Grimy Cicero, Ill. (pop. 67,000), which huddles close to Chicago's west boundary, has never had a reputation for being exclusive. During the roaring '20s, the Torrio-Capone mob roared through Cicero's streets in armored cars, ruled its wide-open gambling joints, honky-tonks and whorehouses. Cicero is also an industrial town, with tree-lined neighborhoods of workingmen's homes, and friendly corner taverns where jukeboxes play lively polkas and the talk at the bar is in many languages. Though its history is pockmarked with crime and violence, Cicero makes one proud boast: no Negroes live there.
That was one thing Harvey E. Clark Jr. didn't know. Clark, a Negro, graduate (A.B.) of Fisk University and a World War II sergeant, was sick of living in a tiny apartment on Chicago's South Side, with his two kids sleeping in the windowless hallway. He rented an apartment in Cicero.* But when he tried to move his family in last month, two Cicero cops refused to let the Clarks unload their furniture because they had no "permit." Beefy Police Chief Erwin Konovsky arrived, ordered the Clarks to leave town. The real-estate agent who rented the apartment said Chief Konovsky struck him several times and shouted: "Get out of Cicero and don't come back ... or you'll get a bullet through you."
Growing Crowd. Clark, a Chicago bus driver, decided to make an issue of it. He filed a $200,000 damage suit in federal court against Cicero officials and the town of Cicero. The court issued a temporary injunction, warning Cicero police to see to it that the Clarks were not molested.
But when they returned to Cicero last week and moved their furniture into the apartment, they found a handful of Cicero and Cook County policeand a large and hostile crowd. Frightened, the Clarks left but the crowd didn't. Until midnight, the crowd milled in the street, booing, and jeering when Cook County Sheriff John Babb ordered them to disperse, occasionally throwing stones.
Next night the crowd was back, again, bigger and in an uglier mood. The 50 cops made no effort to stop teen-agers who, from well-hidden positions, tossed stones at windows in the Clark apartment.

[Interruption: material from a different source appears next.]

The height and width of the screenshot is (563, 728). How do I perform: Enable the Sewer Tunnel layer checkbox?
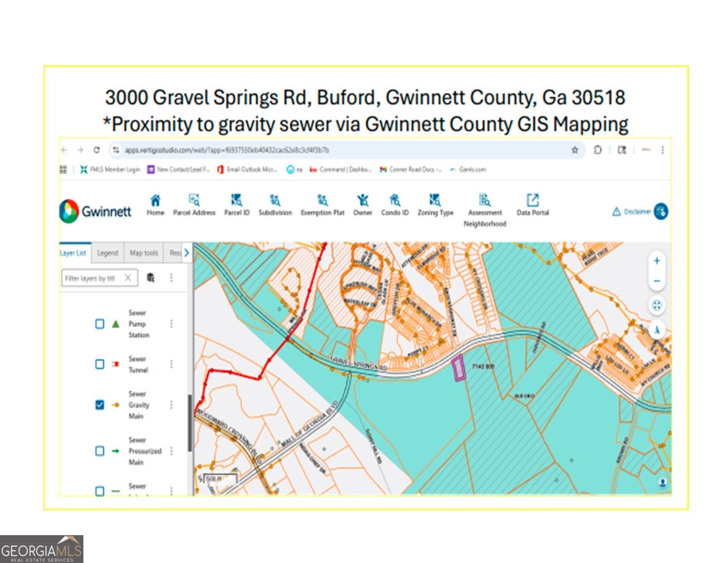[100, 364]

Violence at Midnight. Around midnight the mob got bolder. A dozen or so young bloods rushed the cops at the doorway to the apartment house, pushed past them, smashed in the front door, clambered upstairs to the Clark apartment. Out the window, to the accompaniment of cheers from the crowd, went all of the Clarks' furniture, including a piano. Then the young vandals tore out door and window jambs, gouged holes in the walls, ripped out light fixtures, smashed radiators, a refrigerator and stove, bashed in the toilet bowl. For good measure they ripped up two apartments below the Clarks (the tenants, like most of the 19 families in the apartment house, had long since fled). Then the mass of broken furniture on the lawn was set afire and the cheers grew louder. Police did not make a single arrest. At about 2:30, the mob once again faded away, but everybody knew that it would be back.